Cette disposition du Code criminel serait modifiée de façon à exiger des tribunaux qu’ils tiennent compte de la question de savoir si la personne prévenue a déjà été déclarée coupable d’une infraction avec violence. Le paragraphe 515(13) du Code criminel serait également modifié afin d’exiger que le tribunal verse au dossier de l’instance une déclaration précisant qu’il a tenu compte de la sécurité de la collectivité à l’égard de l’infraction dont la personne prévenue est accusée avant de rendre une ordonnance de mise en liberté sous caution, ce qui aurait pour effet d’accroître la responsabilisation envers le public. Cette mesure répondrait aux besoins uniques des collectivités nordiques et éloignées qui se sont dites préoccupées par la possibilité que des personnes prévenues soient remises en liberté au sein de collectivités qui ne sont pas assez grandes pour que ces personnes puissent être maintenues à distance de leurs victimes alléguées.
Obligation d’amorcer un examen parlementaire du projet de loi C-48 cinq ans après son adoption afin d’évaluer l’efficacité des mesures
Le projet de loi comprendrait une disposition exigeant que le Parlement amorce un examen du projet de loi C-48 cinq ans après qu’il ait reçu la sanction royale afin d’évaluer l’efficacité des mesures législatives.

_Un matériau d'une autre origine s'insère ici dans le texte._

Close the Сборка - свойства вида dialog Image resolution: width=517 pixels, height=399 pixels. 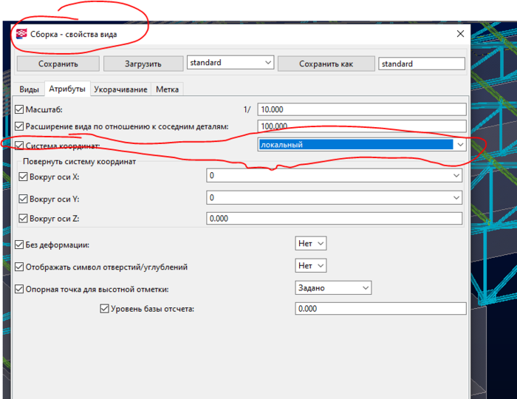[460, 34]
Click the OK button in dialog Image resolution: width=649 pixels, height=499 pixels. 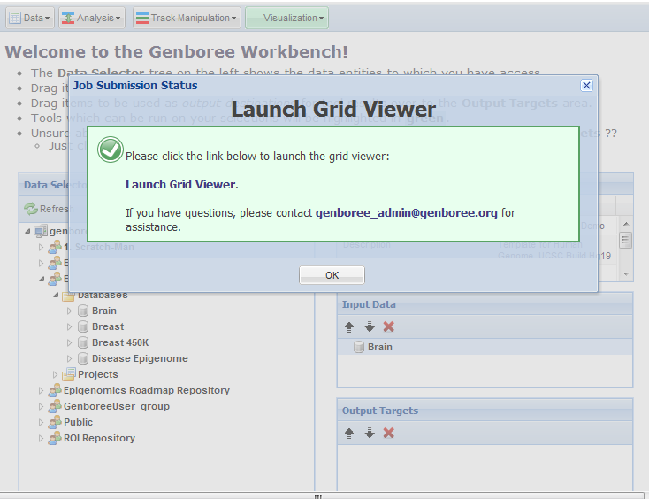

Préambule énonçant les principes fondamentaux qui sous-tendent le système de mise en liberté sous caution
Le projet de loi comprend un préambule dans lequel sont énoncés certains des principes fondamentaux qui sous-tendent le droit relatif à la mise en liberté sous caution au Canada. Ce préambule réaffirme, entre autres choses, la responsabilité conjointe des gouvernements fédéral, provinciaux et territoriaux à l’égard du système de justice pénale et le fait qu’il est justifié de refuser d’accorder une mise en liberté sous caution lorsque le maintien sous garde est nécessaire pour assurer la protection du public, préserver la confiance du public envers l’administration de la justice ou assurer la présence de la personne prévenue au tribunal.
Un préambule fournit de l’information sur l’objectif général et la raison d’être d’une loi et peut éclairer les tribunaux dans leur interprétation des dispositions de la loi.